Lunes, 7 de Abril de 2008

"Intentamos arañar los escombros, pero era imposible"

Daniel Gilé, propietario de un bar de la misma calle, fue el primero en intentar ayudar a las víctimas del accidente.

BELÉN TOLEDO ·07/04/2008 - 22:16h

"Aquí todos tenemos una cueva. Yo la mía la uso de bodega. Quién iba a pensar que un día nos íbamos a encontrar con un derrumbe". Son palabras de Daniel Gilé, propietario de un restaurante argentino situado en la misma calle, tres casas más allá, de la vivienda siniestrada. Gilé fue el primero en acudir en auxilio del dueño de la casa, que tras el accidente echó a correr despavorido hacia la calle demandando la ayuda de sus vecinos.

Llamamos a la Policía Local y entramos, tres agentes y yo, a intentar arañar los escombros y sacarlos de allí. Pero era imposible: había toneladas de arena y piedras en la boca de la cueva y parecía que todo se iba a caer en cualquier momento". Cuando los equipos de rescate llegaron, Daniel les indicó por dónde podían acceder a la cueva: a través de un túnel, tapiado hace varios años, que discurre paralelo a la calle y todos los vecinos conocen.

Mientras los bomberos soltaban a perros adiestrados para encontrar el rastro de las víctimas, y más tarde apuntalaban una galería, Daniel se situó tras la barra de su establecimiento para afrontar un largo día de tensiones.

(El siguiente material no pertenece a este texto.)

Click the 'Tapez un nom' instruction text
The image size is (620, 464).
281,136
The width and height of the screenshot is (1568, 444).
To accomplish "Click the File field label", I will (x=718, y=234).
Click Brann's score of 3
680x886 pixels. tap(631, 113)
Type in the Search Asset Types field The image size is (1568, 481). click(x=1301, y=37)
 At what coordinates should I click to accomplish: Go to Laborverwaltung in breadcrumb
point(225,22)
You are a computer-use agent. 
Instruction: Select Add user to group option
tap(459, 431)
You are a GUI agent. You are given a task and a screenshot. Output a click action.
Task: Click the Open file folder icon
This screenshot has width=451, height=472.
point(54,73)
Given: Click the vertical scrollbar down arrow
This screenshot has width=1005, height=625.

Desde allí ayudó a quien pudo: a los familiares que se derrumbaban de dolor en las mesas de la terraza, a las decenas de periodistas que esperaban cualquier novedad o a sus propios vecinos, que no se podían creer lo que había pasado.

Una de las personas que pasaron por su barra fue Paca, propietaria de la casa de al lado del accidente. "Me estaba duchando y oí algo así como un trueno y después gritos desesperados de ayuda. Bajé pero lo único que pude hacer es espantarme". En las mesas, los familiares esperaban un cada vez más improbable final feliz y reprochaban a los periodistas que a primera hora de la tarde se hubiera difundido que las víctimas habían muerto: "Poneos en nuestro lugar, ¡nosotros estamos esperando que salgan vivos!".

En los corrillos de los vecinos se hablaba de la "inestabilidad" del terreno. La "colonia", como se conoce popularmente al antiguo barrio de Pescadería, está construida en torno al cerro del castillo de San Juan de Águilas. La mayoría de las viviendas están pegadas a la montaña y en casi todas hay una cueva que cada propietario ha aprovechado a su manera. "Además", contaban los vecinos y confirmaron fuentes municipales, "el monte está surcado por pasadizos que lo cruzan de punta a punta".

Las mismas fuentes municipales aseguraron que lo que ha pasado ha sido puntual y que habrá que investigar cuáles fueron las causas, pero que ninguna casa de la zona sufre peligro alguno. Pero muchos de los vecinos, en torno a la barra y las mesas del bar de Daniel Gilé, miraban con desconfianza a las faldas de la montaña.